From: Andrew Morton (morton@nortelnetworks.com)
Date: Mon Nov 06 2000 - 21:40:17 EST


kuznet@ms2.inr.ac.ru wrote:
>
> Hello!
>
> > No, that code is correct, provided (current->state == TASK_RUNNING)
> > on entry. If it isn't, there's a race window which can cause
> > lost wakeups. As a check you could add:
> >
> > if ((current->state & (TASK_INTERRUPTIBLE|TASK_UNINTERRUPTIBLE)) == 0)
> > BUG();
>
> Though it really cannot happen and really happens, as we have seen... 8)
>
> In any case, Andrew, where is the race, when we enter in sleeping state?
> Wakeup is not lost, it is just not required when we are not going
> to schedule and force task to running state.
>
> I still do not see how it is possible that task runs in sleeping state.
> Apparently, set_current_state is forgotten somewhere. Do you see, where? 8)
>

OK, there are a few areas which look fishy.

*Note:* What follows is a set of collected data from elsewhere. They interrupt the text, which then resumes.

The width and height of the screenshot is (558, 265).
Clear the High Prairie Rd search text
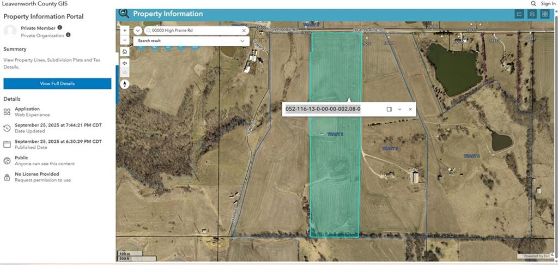click(243, 31)
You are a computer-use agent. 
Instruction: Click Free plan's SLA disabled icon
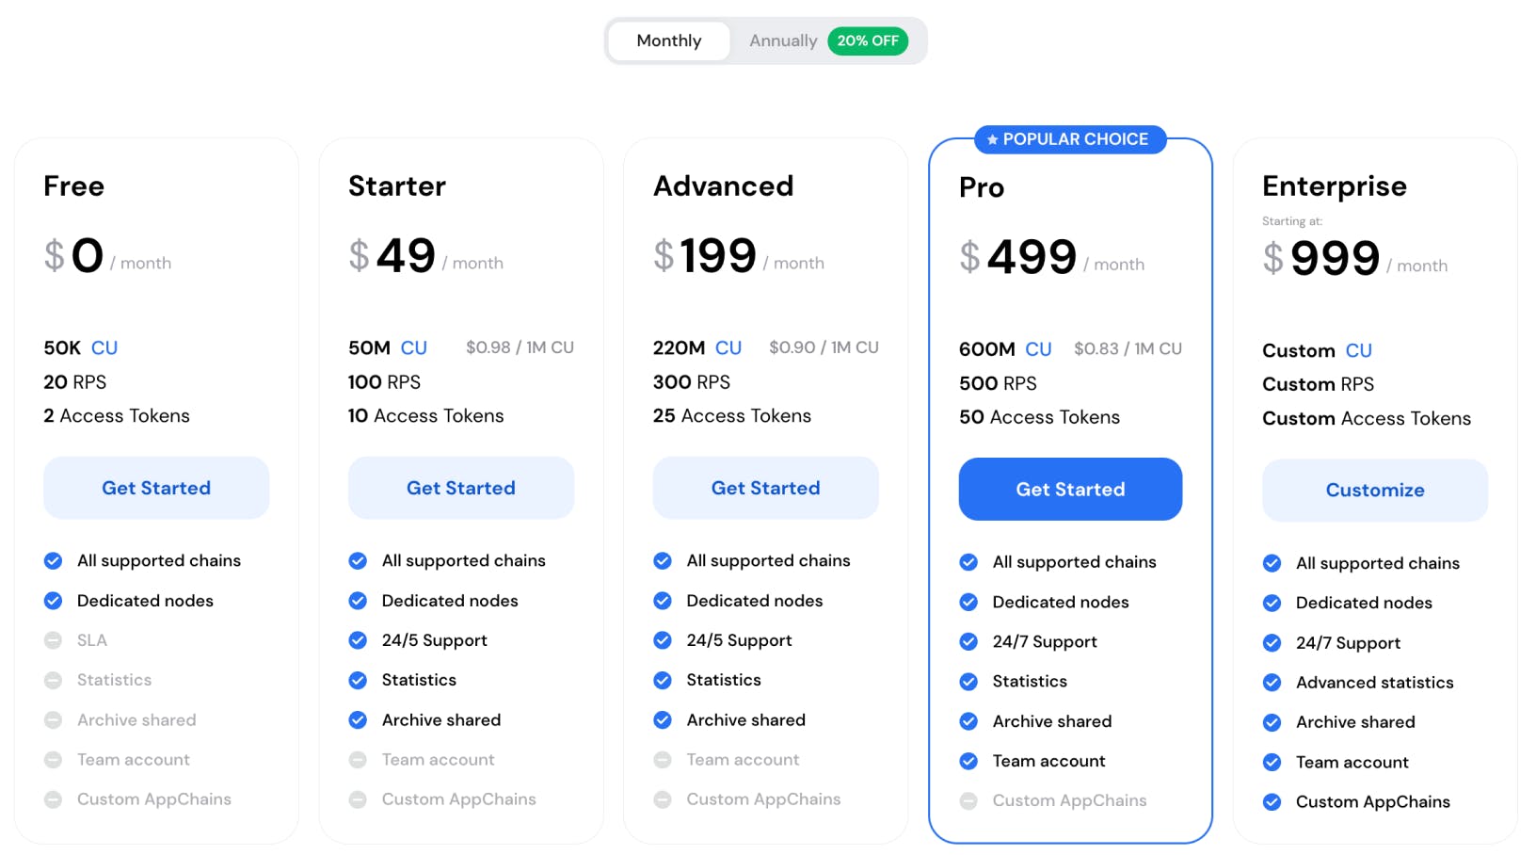point(54,640)
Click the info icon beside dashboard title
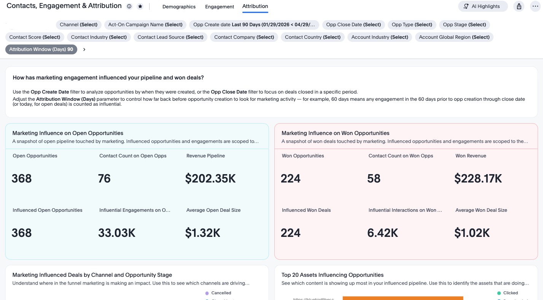Screen dimensions: 543x300 [129, 6]
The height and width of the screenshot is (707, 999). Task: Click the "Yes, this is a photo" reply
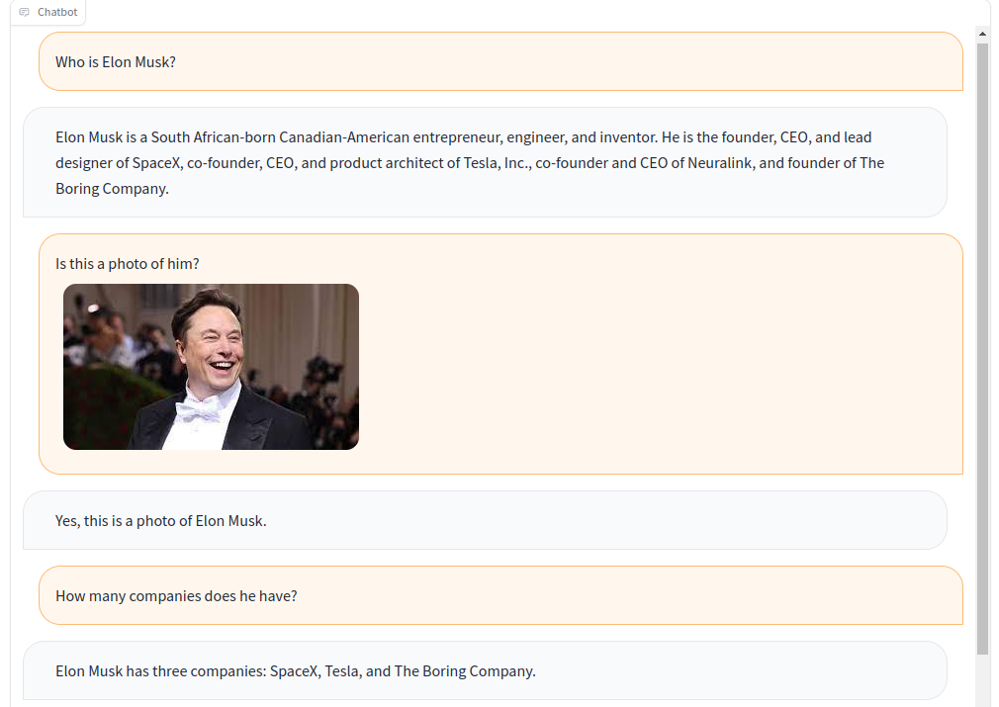pyautogui.click(x=161, y=521)
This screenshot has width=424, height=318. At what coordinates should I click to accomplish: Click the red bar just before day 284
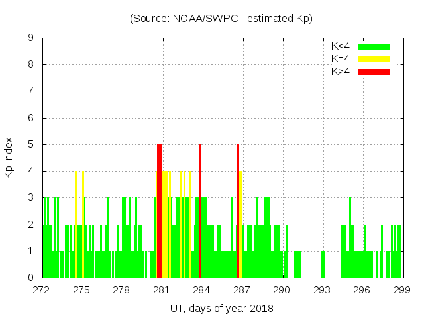pyautogui.click(x=199, y=212)
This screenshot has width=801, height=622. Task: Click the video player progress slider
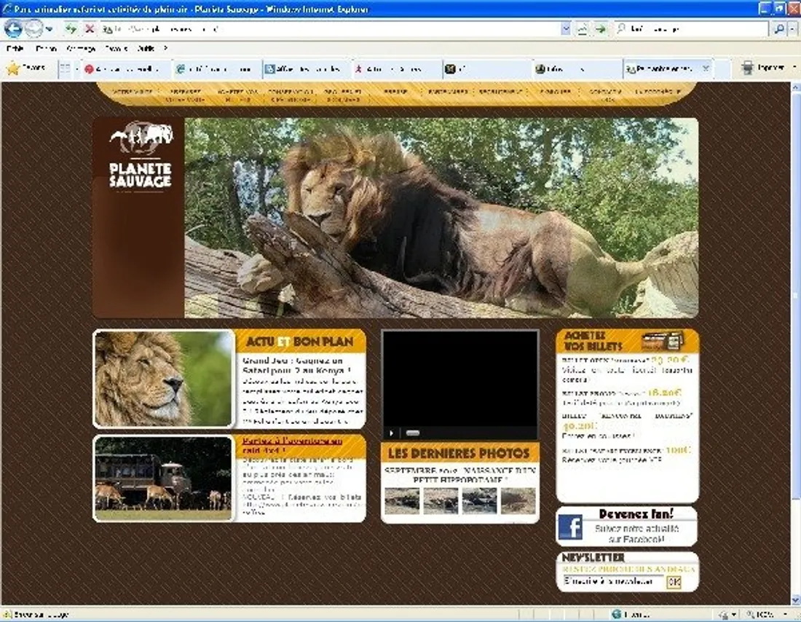(x=413, y=433)
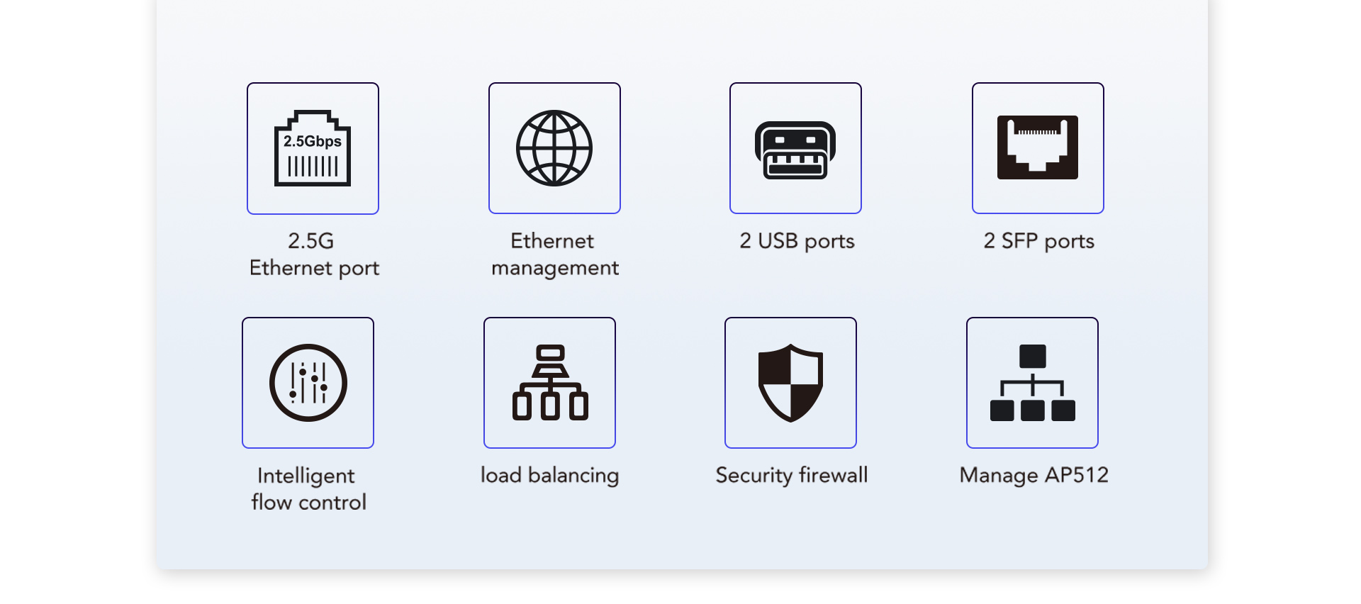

Calling __lock_sock when we're getting ready to wait
on a different waitqueue looks like a rather risky area.
We have a single task which is on two waitqueues.

Consider the case of tcp_data_wait():

        add_wait_queue(sk->sleep)
        set_current_state(TASK_INTERRUPTIBLE);
        release_sock(sk);
        if (...) /* Suppose this evaluates to false */
                schedule_timeout();
        lock_sock();

        __lock_sock()
        {
                add_wait_queue_exclusive(sk->lock.wq);
                /* Window 1: What does a wake_up(sk->sleep) do here? */
                current->state = TASK_EXCLUSIVE | TASK_UNINTERRUPTIBLE;
                /* Window 2: Bad things happen here */
                schedule();

If someone does a wakeup(sk->sleep) in Window 2 in
__lock_sock() the wakeup code will think that the
task is sleeping on sk->sleep in state
TASK_EXCLUSIVE|TASK_UNINTERRUPTIBLE,
when in fact it is not. So a wakeup which _should_ have gone to
a different exclusive task actually goes to this one. This is
fantastically hard to hit because of the direction of the
waitqueue scan.

If the wakeup on sk->sleep happens during Window 1
it will be completely lost, but that's OK because
this task is not yet TASK_EXCLUSIVE (providing the
write ordering behaves as we want?)

If a wakeup on sk->lock.wq happens during Window 1
it will be completely lost.

wait_for_connect() and wait_for_tcp_memory() play similar
games with lock_sock() whereby they can appear to be on
two waitqueues at the same time. And again, because
lock_sock() uses TASK_EXCLUSIVE a wake_up on sk->sleep
could choose this task instead of a TASK_EXCLUSIVE task
which is _really_ sleeping on sk->sleep.

Now, this may not be a problem in practise, and in fact the
above may not be bugs because I missed something. But I suggest you
have a think about it. My brain is starting to hurt.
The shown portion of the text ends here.